* _AIM_
Count the lines in the rows below that contain the string "icon", matching case exactly, and reply with the number alone.

--- BEGIN ---

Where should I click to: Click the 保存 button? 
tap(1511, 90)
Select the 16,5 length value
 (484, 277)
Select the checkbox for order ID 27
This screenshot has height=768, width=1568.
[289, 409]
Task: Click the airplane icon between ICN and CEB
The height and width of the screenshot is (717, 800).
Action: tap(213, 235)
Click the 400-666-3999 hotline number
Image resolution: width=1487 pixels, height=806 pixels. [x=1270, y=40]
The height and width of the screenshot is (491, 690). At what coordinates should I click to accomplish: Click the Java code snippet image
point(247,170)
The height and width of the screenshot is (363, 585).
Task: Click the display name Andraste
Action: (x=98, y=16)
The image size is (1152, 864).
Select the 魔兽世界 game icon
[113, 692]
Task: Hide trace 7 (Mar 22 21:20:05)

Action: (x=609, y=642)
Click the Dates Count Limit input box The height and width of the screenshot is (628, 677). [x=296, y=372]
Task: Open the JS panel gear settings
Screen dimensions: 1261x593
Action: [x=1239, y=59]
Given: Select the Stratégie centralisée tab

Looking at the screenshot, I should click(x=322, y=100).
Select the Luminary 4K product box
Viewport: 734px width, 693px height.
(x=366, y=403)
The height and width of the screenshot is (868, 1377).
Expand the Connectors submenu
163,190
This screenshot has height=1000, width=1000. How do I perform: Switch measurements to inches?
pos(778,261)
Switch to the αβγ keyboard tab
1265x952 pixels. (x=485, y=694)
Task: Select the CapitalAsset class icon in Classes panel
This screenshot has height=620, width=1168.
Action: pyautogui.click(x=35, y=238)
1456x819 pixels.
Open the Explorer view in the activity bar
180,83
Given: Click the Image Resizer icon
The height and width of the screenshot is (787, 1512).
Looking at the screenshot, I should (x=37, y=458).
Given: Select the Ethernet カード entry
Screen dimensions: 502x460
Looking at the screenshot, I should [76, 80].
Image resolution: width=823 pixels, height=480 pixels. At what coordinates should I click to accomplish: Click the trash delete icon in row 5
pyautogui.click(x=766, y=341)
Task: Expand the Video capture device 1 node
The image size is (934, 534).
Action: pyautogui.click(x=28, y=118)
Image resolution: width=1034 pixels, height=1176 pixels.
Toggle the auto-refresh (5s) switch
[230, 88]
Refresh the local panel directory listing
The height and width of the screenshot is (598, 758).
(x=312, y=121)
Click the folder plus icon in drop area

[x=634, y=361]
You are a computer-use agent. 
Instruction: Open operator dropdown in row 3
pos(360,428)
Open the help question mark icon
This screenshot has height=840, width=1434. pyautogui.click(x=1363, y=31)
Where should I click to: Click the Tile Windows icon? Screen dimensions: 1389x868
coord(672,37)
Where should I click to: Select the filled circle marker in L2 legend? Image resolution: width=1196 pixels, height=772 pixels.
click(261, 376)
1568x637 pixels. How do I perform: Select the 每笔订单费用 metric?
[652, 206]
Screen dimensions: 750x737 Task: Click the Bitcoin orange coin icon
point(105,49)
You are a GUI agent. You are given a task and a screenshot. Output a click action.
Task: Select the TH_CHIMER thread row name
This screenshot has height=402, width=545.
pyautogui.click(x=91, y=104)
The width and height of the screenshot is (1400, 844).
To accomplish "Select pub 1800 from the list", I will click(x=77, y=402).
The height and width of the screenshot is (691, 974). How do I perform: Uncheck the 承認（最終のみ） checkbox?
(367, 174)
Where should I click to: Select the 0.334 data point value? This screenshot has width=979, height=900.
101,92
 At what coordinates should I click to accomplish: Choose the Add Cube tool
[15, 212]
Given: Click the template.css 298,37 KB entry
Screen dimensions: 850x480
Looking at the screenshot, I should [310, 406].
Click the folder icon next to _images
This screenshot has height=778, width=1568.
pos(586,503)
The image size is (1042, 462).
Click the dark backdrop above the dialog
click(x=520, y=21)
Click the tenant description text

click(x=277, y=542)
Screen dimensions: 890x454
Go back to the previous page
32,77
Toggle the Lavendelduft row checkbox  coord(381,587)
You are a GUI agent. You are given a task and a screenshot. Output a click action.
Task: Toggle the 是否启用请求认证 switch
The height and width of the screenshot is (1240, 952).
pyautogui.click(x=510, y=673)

--- END ---

* _SOLUTION TO THIS EXERCISE_
10